#### Document passage:
::::
[HISTORY: Adopted by the Legislature of the Menominee Indian Tribe 10-6-2005 by Ord. No. 05-29; amended in its entirety 7-19-2012 by Ord. No. 12-19. Subsequent amendments noted where applicable.]
This charter is issued to a tribal business to be known as "Menominee Fuel Station."
The purpose of the chartered business shall be to manage the operation of the Menominee Fuel Station business for the Menominee Indian Tribe. The chartered business is to be operated solely as a profit-making enterprise, dedicated to maximizing the financial resources available for appropriation by the Menominee Tribal Legislature on behalf of the Menominee people. The Menominee Fuel Station shall conduct the following type of business: provide gasoline and diesel fuel and other related goods and services, including but not limited to soft drinks and refreshments, to members of the Menominee Indian Tribe, members of other tribes and other people who wish to utilize the services provided by the Menominee Fuel Station.
For the purpose of this charter, the following terms shall have the following meanings:
CONSTITUTION
The Constitution and Bylaws of the Tribe.
MFS
The Menominee Fuel Station, a tribal business enterprise chartered by the Tribal Legislature to direct the fuel station of the Tribe.
TRIBAL LEGISLATURE
The tribal governing body elected pursuant to Section 3, Article IV of the Constitution.
TRIBAL MEMBER
Any person included on the official roll of the Tribe.
TRIBAL REAL PROPERTY
Land held in trust for the Tribe by the Secretary of the Interior.
TRIBE
The Menominee Indian Tribe of Wisconsin.
A.
::::
#### Supplied material:
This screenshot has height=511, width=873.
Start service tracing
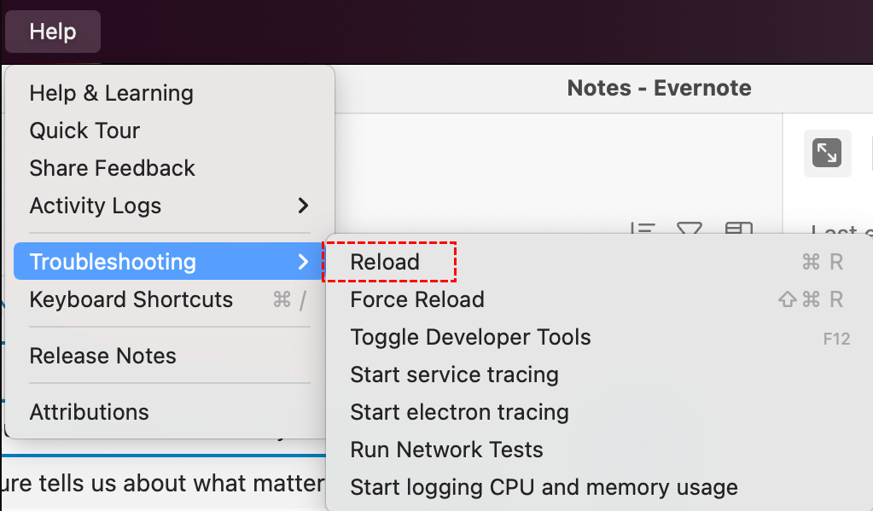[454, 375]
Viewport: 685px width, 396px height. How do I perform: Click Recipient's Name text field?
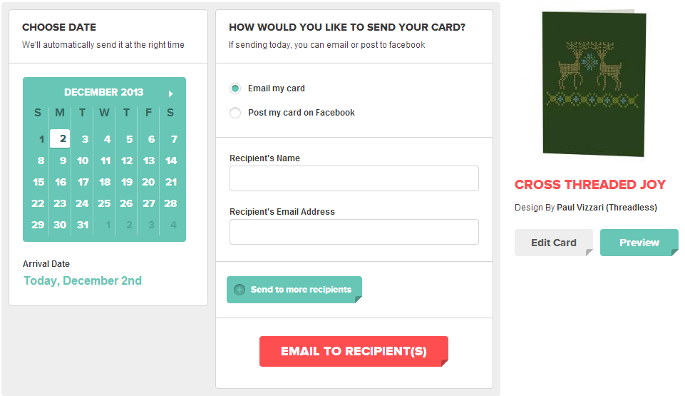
::::
#### Task statement:
In one to three sentences, explain why the fuel station charter says the business is to be operated solely as a profit-making enterprise.

#### The output:
The charter dedicates the business to maximizing the financial resources that the Menominee Tribal Legislature can appropriate on behalf of the Menominee people. Running it solely for profit serves that purpose.